Senza rendermene conto, fiondai i polpastrelli tra i suoi capelli e lo fissai con un'intensità che avrebbe sciolto anche i ghiacciai più solidi.
- Tu non puoi morire. E' chiaro? Io ti vieto di farlo. Te lo vieto, hai capito?-  Mi accorsi solo dopo, che il suo addome era pieno di ferite. Cicatrici che non avevo mai visto, riempivano una tela di carne. Ero sicura che non ci fossero l'ultima volta che avevo poggiato gli occhi sul suo ventre.
- Non venire con me, non venire sotto terra con me.- Farfugliava piangendo. E capii che non era troppo lucido. A terra notai una bustina di paradiso artificiale, che mi fece raggelare il sangue.

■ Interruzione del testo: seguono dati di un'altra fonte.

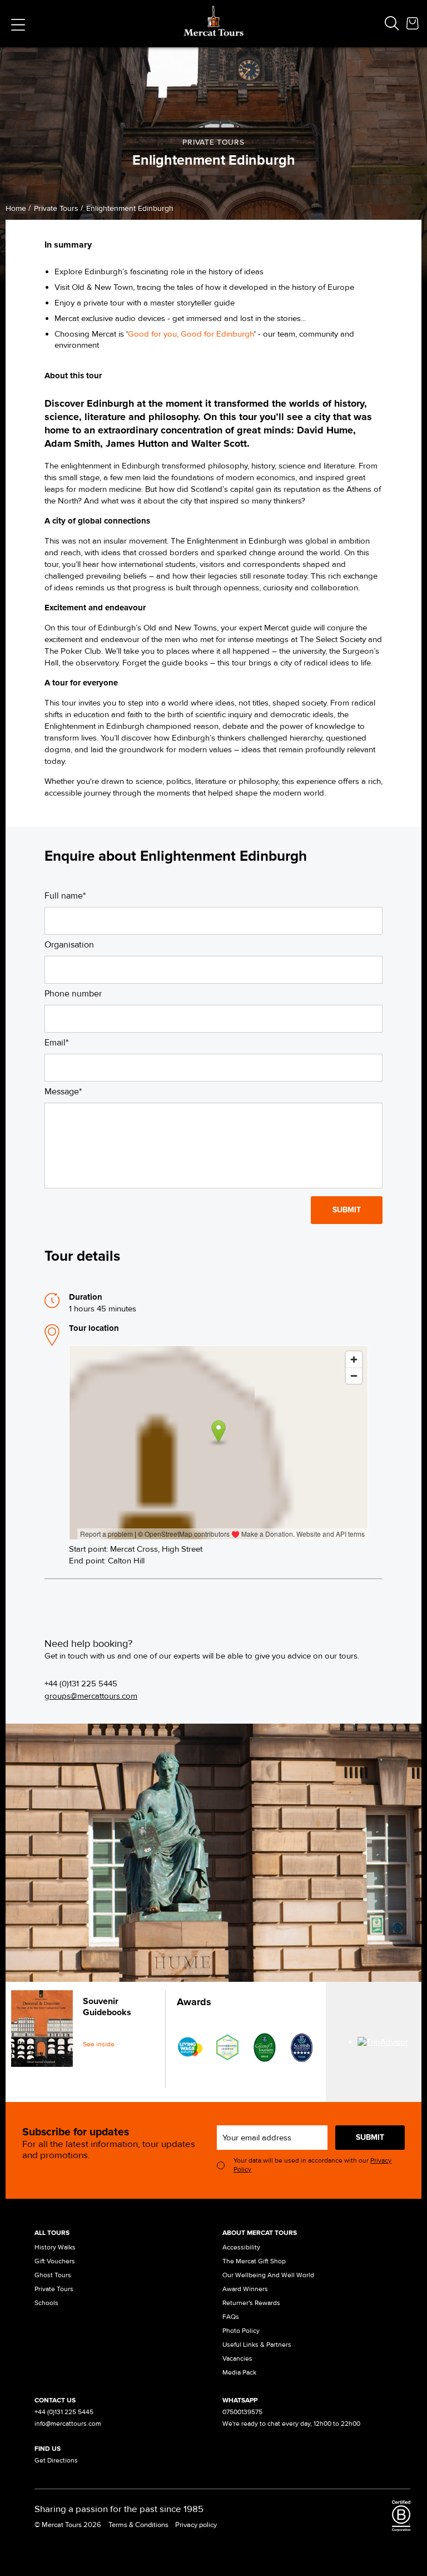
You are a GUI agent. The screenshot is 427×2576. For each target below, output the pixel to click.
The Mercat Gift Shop (254, 2261)
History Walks (55, 2247)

-Nessuno di noi due morirà, hai capito? MI HAI CAPITO? Ma tu la devi smettere con questa merda.- Gli afferrai la faccia, e lui puntò la sua fronte contro la mia. Tentai di asciugare le lacrime, che scendevano imperterrite sul suo viso, e lui fece lo stesso con me, combattendo una battaglia, in cui l'acqua salata stava vincendo senza alcuna difficoltà . Le nostre labbra si toccarono, e in quel momento, tutti i tasselli tornarono al posto giusto: le zolle smisero di muoversi e i pianeti si allinearono. La passione non ebbe pause, ci staccammo un solo secondo per prendere fiato, e i pensieri negativi e razionali cercarono di mettermi in guardia sul fatto che stessi facendo l'ennesima cazzata che mi avrebbe fatto soffrire, ma non furono in grado cambiare il corso delle cose. Ci baciammo di nuovo e intensamente, come non avevamo mai fatto e il freddo di quella notte, si trasformò in calore avvampante che mi annebbiò la mente. Theo prese la mia mano e ci inoltrammo verso l'orizzonte del lotto. La notte, regina nera di ghiaccio, era illuminata solo dalla lucina del mio Iphone. Notai che il posto era pieno di alberi altissimi, di cui non riuscii a cogliere i dettagli, perchè stavamo camminando senza mai smettere di baciarci. Ad un certo punto la mia schiena sbattè contro qualcosa di duro e rugoso. Degli aghi di pino caddero sulle mie braccia nude, solleticando la pelle; Mezzo secondo, come se avessi perso il controllo delle estremità, erano attorno al collo di Theo. L'odore del sangue sulla sua faccia era metallico e si confondeva con quello del legno. Poi del mio vestito restarono solo i brandelli. Rimasi in intimo. Lui iniziò a respirare sul mio orecchio e pronunciò:
- Ti amo.-

Non avevo abbastanza rispetto di me stessa , per dare la colpa di quelle cinque lettere alla droga, ma pensai che avrebbe potuto risparmiarsele, dato che ero già nuda prima che le pronunciasse. Gli sbottonai i pantaloni e mi ritrovai con le gambe attorno al suo sedere. Poi entrò dentro, non distogliendo mai lo sguardo  dai miei occhi. Io ansimavo ad ogni botta, e vedevo che questo lo fomentava ulteriormente. Mi stava scopando come se quella fosse l'ultima volta della sua vita. Mi aggrappavo ai suoi capelli e gli ordinavo di non fermarsi, poi mi mise di spalle e mi afferrò i capelli. Cercò il mio sguardo per avere l'approvazione, che gli concessi. Mi prese anche da dietro e provai un dolore intenso, che poco dopo si trasformò in un piacere estremo. Si muoveva piano, rispettando la fisionomia del mio corpo, e le nostre bocche erano aperte l'una contro l'altra passandoci l'aria a vicenda. Istante dopo istante, la realtà diventava sempre più distorta e intensa, ma anche colma di terrore, forse perché, entrambi eravamo consapevoli che, ogni secondo passato era un istante più vicino alla nostra separazione.